Tareas
1 - Responde a partir del texto sobre Follies:
(a) ¿Qué personaje interpreta Mario Gas?
(b) ¿En qué va a transformarse el local neoyorquino?
(c) ¿Qué alias usa Gas entre sus actores?
2 - Reescribe el tramo del texto sobre Follies que abre con las palabras que contienen "Formidable el cargamento" y cierra con "transmite el espectáculo.". Sustituye "moscatel" por "jerez".
3 - Resume el texto sobre Follies en dos oraciones.

Texto proporcionado
────────────────────

Pasado, presente y futuro


 

Formidable el cargamento de entusiasmo y melancolía que transporta Follies. Nada que ver con la nostalgia, que es un sentimiento enfermizo y empalagoso, como una abotargante borrachera de moscatel. En el envés del brillante montaje que Mario Gas ha empaquetado del gran musical de Stpehen Sondheim y James Goldman, descansa un contrapunto de sabia amargura, un regusto a verdad que pone un certero diapasón de hondura a la alegría contagiosa que transmite el espectáculo.

 
Gas, emboscado entre sus actores bajo el alias de Gonzalo de Salvador, se reserva significativamente el papel de Dimitri Weissmann, el anfitrión de la fiesta, el antiguo empresario de musicales que reúne a sus estrellas de antaño para despedirse del local neoyorquino de sus éxitos un día antes de que, al aire de los nuevos rumbos económicos, sea transformado en aparcamiento. El añoso edificio que dio cobijo al universo de los sueños hechos carne de teatro, palabras y música, y que después, entre otros cometidos más prosaicos, fue también cine X cuando el sexo en pantalla grande era aún negocio, se convierte en metáfora de la eterna dialéctica entre lo viejo y lo nuevo, de la coyunda entre pasado y presente mirando a un futuro que siempre nos parecerá poco halagüeño como nos recuerda, abriéndonos un tragaluz que da a sus versos, Jorge Manrique, que se me acaba de aparecer entre estas líneas.

────────────────────

(Registros de localización de elementos)

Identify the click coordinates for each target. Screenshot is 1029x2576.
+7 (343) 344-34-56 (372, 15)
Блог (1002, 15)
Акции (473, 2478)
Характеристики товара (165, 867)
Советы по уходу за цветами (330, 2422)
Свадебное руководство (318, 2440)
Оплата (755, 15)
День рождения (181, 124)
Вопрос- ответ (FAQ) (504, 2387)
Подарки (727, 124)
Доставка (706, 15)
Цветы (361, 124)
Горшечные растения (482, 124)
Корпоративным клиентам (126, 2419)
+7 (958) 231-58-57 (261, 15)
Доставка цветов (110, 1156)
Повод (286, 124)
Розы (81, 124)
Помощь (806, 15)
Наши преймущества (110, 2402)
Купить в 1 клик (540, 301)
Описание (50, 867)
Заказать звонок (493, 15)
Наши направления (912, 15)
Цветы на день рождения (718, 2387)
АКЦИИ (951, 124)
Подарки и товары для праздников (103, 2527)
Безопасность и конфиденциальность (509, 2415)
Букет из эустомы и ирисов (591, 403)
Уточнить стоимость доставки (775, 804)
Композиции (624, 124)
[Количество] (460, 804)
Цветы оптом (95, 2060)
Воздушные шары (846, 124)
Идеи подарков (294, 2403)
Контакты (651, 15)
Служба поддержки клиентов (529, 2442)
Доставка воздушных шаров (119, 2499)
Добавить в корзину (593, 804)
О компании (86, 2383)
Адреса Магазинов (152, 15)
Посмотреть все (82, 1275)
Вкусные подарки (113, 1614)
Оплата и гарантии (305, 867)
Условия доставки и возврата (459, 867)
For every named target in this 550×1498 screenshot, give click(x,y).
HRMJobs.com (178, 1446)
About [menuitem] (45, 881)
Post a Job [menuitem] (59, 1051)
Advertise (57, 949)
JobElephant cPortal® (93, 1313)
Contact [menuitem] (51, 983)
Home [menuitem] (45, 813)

────────────────────

Respuestas esperadas
1 -
(a) Dimitri Weissmann, el anfitrión de la fiesta.
(b) En aparcamiento.
(c) Gonzalo de Salvador.

2 -
Formidable el cargamento de entusiasmo y melancolía que transporta Follies. Nada que ver con la nostalgia, que es un sentimiento enfermizo y empalagoso, como una abotargante borrachera de jerez. En el envés del brillante montaje que Mario Gas ha empaquetado del gran musical de Stpehen Sondheim y James Goldman, descansa un contrapunto de sabia amargura, un regusto a verdad que pone un certero diapasón de hondura a la alegría contagiosa que transmite el espectáculo.

3 - El montaje de Mario Gas del musical Follies transmite una alegría contagiosa con un contrapunto de sabia amargura. Gas interpreta a Dimitri Weissmann, el antiguo empresario que reúne a sus estrellas para despedirse de su local neoyorquino antes de que lo conviertan en aparcamiento, y ese edificio se vuelve metáfora de la dialéctica entre lo viejo y lo nuevo.